XIIIe s. Gesir as chans sour la gielée et sor la noif, sans loge et sans pavillon, H. de Valenciennes, XXVII. Li autres principaus [vent] qui vient de la tramontane done nues et froidure, et qui li est encoste, vers couchant, donne noif et grelle, Latini, Trés. p. 122.

XIVe s. Et de nege cheï tant et si longuement, Que l'endemain au jour, ains prime vraiement, Fu de nege cinq piez et plus…, Guesclin. 19584.

XVe s. Un gresil et une noige va commencer si fort que merveilles fut, Froissart, II, II, 41. Neige et gresil sont en terre bouté ; On oit chanter chascun parmi la rue, Deschamps, Saison de guerre. Dictes moy où n'en quel pays Est Flora la belle romaine… Mais où sont les neiges d'antan ? , Villon, Ball. des dames du temps jadis.

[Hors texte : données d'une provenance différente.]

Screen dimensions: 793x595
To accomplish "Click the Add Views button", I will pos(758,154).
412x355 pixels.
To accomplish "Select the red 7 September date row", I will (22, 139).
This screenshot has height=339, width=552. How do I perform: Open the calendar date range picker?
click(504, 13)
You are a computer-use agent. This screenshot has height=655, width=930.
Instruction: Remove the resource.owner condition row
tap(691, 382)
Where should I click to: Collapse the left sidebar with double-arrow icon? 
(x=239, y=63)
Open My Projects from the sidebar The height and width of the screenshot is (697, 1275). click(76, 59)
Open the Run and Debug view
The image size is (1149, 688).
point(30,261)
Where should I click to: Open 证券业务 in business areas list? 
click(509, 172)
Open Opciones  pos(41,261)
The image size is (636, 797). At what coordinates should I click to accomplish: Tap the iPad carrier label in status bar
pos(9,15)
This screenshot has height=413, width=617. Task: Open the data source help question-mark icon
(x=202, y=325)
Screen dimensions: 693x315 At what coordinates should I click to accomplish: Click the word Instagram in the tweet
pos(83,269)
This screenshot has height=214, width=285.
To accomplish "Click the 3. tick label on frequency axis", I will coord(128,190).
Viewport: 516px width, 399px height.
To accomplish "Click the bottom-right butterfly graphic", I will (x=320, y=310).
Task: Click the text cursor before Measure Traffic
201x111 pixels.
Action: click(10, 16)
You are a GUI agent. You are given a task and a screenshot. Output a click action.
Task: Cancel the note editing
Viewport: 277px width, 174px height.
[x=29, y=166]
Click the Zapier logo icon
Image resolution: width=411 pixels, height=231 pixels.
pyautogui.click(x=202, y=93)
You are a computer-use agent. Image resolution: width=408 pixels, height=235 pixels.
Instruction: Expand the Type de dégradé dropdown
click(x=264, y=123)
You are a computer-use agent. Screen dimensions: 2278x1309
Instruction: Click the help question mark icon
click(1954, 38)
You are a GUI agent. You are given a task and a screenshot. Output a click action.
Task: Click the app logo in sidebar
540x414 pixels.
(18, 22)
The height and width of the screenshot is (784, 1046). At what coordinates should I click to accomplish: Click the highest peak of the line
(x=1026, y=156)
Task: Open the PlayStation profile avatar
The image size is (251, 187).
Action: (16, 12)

XVIe s. Un seul trait de ses yeux, tous mes sens enchantant, Ne suffisoit que trop pour me forcer à croire Que la neige estoit noire, Desportes, Diverses amours, Plainte. Laissans rouler sans nul empeschement ceste petite pelote de neige, en peu de temps elle se fit grosse comme une maison, Lanoue, 697.

ÉTYMOLOGIE

Wallon, nivaie ; namur. nive ; Hainaut, nive ; bourg. noge ; provenç. nicx, neu, nieu ; cat. neu ; esp. nieve ; port. et ital. neve ; du lat. nix, nivem, anc. lat. ninguis, dans Lucrèce ; grec νίφει, il neige. Comparez le goth. snaivs, l'anc. h. all. sneo, l'all. Schnee, l'angl. snow, l'anc. irl. sneachta. Les formes germaniques et celtiques annoncent qu'en latin et en grec une s initiale est tombée ; tout cela conduit au sanscrit snih, être humide. Le français a deux formes : neif, noif, qui vient de nix, nivem, et neige, qui vient de nivea, pris substantivement. Quant au wallon nivaie, il vient de nivalia.

SUPPLÉMENT AU DICTIONNAIRE

NEIGE. Ajoutez :
10 Arbre de neige, plusieurs arbrisseaux à fleurs blanches nombreuses, tels que le viburnum opulus, Baillon, Dict. de botan. p. 257.